The effect of hydrate number on the structural changes, thermal properties, and ionic (molecular) mobility character in NH$_{4}$ZrF$_{5}$ $\cdot$ H$_{2}$O и NH$_{4}$ZrF$_{5}$ $\cdot$ 0.75H$_{2}$O crystal hydrates have been investigated by the methods of IR, Raman, nuclear magnetic resonance (NMR) ($^{1}$H, $^{19}$F, including $^{19}$F MAS), and TG-DTA spectroscopy. Differences in crystal hydrate structures–anion structure, molecular state of water, and O–H $\cdots$ F, N–H $\cdots$ F hydrogen bond strengths–have been corroborated by IR and Raman spectroscopy data.
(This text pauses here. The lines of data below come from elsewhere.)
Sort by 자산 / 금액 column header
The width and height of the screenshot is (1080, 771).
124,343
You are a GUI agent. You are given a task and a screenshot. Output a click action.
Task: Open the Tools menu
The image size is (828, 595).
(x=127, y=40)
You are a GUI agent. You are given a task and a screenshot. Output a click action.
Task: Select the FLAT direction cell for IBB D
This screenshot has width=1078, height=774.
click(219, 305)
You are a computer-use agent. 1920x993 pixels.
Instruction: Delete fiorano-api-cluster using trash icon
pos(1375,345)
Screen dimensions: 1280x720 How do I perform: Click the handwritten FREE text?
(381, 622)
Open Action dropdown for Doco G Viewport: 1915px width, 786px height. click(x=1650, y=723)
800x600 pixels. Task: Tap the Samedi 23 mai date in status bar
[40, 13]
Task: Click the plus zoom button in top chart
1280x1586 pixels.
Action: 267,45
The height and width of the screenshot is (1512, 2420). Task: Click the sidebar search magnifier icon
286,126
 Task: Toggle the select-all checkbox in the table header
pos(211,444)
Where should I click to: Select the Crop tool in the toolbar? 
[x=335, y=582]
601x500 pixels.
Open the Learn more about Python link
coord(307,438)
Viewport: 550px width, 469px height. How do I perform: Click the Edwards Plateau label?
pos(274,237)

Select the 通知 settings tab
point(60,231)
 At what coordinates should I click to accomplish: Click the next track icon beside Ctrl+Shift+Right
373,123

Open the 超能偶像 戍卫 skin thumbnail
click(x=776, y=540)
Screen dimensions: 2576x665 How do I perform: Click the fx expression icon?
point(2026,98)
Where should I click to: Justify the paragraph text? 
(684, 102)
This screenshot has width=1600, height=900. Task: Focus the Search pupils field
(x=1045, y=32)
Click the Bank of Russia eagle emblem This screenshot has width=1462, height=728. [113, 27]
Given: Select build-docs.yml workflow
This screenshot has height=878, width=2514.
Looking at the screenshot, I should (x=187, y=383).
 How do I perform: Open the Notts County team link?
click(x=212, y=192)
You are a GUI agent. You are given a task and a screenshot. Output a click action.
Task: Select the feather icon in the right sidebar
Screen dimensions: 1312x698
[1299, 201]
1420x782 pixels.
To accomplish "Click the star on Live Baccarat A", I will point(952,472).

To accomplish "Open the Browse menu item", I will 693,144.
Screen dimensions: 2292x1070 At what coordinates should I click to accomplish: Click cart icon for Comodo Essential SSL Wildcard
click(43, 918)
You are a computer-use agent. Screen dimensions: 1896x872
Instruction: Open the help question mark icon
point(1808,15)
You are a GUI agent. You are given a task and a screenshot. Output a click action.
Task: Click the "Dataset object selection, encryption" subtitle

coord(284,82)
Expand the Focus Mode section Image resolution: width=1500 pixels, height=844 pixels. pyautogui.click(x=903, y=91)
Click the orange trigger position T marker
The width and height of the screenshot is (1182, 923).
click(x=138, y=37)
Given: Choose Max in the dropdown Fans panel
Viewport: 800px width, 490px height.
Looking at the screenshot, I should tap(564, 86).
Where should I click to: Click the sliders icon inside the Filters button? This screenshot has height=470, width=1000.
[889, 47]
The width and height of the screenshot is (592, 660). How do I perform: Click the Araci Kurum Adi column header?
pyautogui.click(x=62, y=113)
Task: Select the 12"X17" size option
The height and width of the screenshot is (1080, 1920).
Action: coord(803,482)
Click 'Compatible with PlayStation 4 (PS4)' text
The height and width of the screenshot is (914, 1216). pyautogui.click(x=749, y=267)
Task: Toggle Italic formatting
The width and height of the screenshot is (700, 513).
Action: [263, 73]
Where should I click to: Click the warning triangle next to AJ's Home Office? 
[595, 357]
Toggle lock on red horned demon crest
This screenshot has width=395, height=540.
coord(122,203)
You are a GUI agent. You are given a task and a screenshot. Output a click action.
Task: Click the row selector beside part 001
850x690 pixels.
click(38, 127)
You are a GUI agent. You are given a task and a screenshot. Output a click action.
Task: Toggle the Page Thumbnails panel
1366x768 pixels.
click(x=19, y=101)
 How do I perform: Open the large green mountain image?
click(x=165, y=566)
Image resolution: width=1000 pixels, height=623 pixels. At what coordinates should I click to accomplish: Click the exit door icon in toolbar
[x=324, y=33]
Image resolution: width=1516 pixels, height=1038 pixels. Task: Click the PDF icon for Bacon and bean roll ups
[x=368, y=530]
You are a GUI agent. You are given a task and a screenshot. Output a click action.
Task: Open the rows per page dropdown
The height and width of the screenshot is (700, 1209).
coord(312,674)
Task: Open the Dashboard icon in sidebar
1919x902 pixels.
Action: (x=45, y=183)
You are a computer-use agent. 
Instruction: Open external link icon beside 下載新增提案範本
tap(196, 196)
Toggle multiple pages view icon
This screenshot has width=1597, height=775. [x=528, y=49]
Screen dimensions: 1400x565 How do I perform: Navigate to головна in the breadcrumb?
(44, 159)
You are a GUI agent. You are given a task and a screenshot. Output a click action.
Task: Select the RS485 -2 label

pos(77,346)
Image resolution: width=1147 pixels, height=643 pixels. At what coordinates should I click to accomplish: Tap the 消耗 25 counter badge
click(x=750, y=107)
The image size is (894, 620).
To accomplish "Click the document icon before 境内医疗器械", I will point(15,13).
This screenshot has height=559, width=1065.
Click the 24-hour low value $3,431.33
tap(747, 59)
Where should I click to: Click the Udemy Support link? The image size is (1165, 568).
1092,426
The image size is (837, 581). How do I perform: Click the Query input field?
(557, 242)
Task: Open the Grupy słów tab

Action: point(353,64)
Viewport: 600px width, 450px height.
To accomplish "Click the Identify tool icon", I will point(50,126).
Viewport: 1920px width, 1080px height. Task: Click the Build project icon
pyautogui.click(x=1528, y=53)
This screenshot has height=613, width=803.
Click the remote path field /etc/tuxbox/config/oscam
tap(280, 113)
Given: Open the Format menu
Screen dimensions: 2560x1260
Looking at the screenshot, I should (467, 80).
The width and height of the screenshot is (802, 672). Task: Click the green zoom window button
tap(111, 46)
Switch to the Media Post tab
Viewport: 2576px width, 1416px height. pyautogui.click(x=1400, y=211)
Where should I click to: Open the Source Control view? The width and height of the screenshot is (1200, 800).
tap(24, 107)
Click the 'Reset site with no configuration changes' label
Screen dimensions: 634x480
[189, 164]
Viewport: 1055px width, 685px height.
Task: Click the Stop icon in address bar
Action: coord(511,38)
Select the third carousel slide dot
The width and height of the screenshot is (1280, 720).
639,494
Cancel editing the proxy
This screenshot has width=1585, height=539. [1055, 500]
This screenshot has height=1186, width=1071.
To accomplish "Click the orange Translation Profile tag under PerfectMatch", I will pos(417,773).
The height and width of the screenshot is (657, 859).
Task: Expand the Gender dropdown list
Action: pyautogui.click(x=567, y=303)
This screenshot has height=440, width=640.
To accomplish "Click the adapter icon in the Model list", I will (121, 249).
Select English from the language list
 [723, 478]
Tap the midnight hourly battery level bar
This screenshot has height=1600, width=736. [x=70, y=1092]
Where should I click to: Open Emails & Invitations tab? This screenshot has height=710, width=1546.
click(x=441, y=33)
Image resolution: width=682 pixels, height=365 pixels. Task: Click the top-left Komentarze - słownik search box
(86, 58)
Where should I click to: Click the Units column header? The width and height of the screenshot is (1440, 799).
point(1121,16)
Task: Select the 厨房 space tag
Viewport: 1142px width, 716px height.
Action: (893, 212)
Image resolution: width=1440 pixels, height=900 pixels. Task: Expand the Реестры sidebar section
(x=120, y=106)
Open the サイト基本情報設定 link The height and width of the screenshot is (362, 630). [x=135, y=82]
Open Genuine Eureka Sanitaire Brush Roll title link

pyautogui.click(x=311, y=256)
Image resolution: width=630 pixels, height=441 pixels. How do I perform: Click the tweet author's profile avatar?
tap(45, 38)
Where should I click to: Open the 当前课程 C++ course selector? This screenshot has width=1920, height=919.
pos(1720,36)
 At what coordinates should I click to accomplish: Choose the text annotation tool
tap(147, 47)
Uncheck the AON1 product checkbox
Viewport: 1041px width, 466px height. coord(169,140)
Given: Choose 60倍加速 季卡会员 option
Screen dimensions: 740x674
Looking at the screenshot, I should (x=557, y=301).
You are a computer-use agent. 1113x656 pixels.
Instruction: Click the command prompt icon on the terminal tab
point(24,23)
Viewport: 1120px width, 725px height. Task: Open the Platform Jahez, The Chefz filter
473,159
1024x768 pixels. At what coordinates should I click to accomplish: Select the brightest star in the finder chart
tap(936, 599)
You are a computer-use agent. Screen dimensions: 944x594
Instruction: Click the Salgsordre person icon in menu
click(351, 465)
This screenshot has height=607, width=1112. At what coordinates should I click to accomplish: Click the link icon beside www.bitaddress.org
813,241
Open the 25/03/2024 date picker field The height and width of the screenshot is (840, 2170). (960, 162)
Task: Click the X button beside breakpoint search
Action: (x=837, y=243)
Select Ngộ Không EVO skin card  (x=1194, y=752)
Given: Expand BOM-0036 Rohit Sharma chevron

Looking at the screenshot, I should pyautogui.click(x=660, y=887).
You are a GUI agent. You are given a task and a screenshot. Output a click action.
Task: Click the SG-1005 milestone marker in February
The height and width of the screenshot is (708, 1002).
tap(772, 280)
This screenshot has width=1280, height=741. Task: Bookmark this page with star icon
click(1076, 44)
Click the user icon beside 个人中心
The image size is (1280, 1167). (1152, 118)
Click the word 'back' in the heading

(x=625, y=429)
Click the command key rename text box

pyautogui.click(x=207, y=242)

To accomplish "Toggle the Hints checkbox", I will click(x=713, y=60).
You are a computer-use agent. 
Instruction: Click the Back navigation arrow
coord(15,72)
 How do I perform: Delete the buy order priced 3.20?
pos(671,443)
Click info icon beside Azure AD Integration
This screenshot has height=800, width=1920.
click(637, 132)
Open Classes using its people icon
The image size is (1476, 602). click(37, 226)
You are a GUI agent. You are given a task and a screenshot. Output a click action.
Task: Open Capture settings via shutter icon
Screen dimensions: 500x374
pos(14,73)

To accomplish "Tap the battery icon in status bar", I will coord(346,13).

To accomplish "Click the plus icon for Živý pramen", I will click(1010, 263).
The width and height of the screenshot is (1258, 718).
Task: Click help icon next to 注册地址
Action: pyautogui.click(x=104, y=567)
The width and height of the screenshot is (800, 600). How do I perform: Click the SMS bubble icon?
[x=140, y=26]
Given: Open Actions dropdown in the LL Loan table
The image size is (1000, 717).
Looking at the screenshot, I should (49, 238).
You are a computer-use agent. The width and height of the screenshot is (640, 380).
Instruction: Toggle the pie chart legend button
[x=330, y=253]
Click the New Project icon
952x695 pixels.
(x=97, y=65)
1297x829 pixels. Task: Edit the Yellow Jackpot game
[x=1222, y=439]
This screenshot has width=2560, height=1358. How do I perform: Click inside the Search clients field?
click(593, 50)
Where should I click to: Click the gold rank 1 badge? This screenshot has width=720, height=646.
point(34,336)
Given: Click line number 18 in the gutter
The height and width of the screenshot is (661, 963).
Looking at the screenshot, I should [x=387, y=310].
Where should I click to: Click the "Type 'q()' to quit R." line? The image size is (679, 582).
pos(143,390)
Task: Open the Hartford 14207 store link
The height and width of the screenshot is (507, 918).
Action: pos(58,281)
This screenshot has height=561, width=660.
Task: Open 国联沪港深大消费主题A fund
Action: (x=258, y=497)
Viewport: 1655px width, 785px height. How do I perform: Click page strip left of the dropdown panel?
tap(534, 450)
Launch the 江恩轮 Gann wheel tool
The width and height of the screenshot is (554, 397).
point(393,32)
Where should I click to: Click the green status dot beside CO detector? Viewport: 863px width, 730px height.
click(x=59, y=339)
Isotropic chemical shifts of magnetic inequivalent positions have been determined and attributed to crystal structures of the studied compounds by the method of $^{19}$F MAS NMR. It has been established that the removal of water molecules from NH$_{4}$ZrF$_{5}$ $\cdot$ H$_{2}$O and NH$_{4}$ZrF$_{5}$ $\cdot$ 0.75H$_{2}$O results in the transformation of chain or layered structures accompanied by the increase of the number of bridge bonds while retaining or increasing the dimensionality of the anion structural motif. According to the $^{1}$H NMR data, the NH$_{4}^{+}$ cation diffusion in NH$_{4}$ZrF$_{5}$ occurs only in the temperature range of 370–520 K.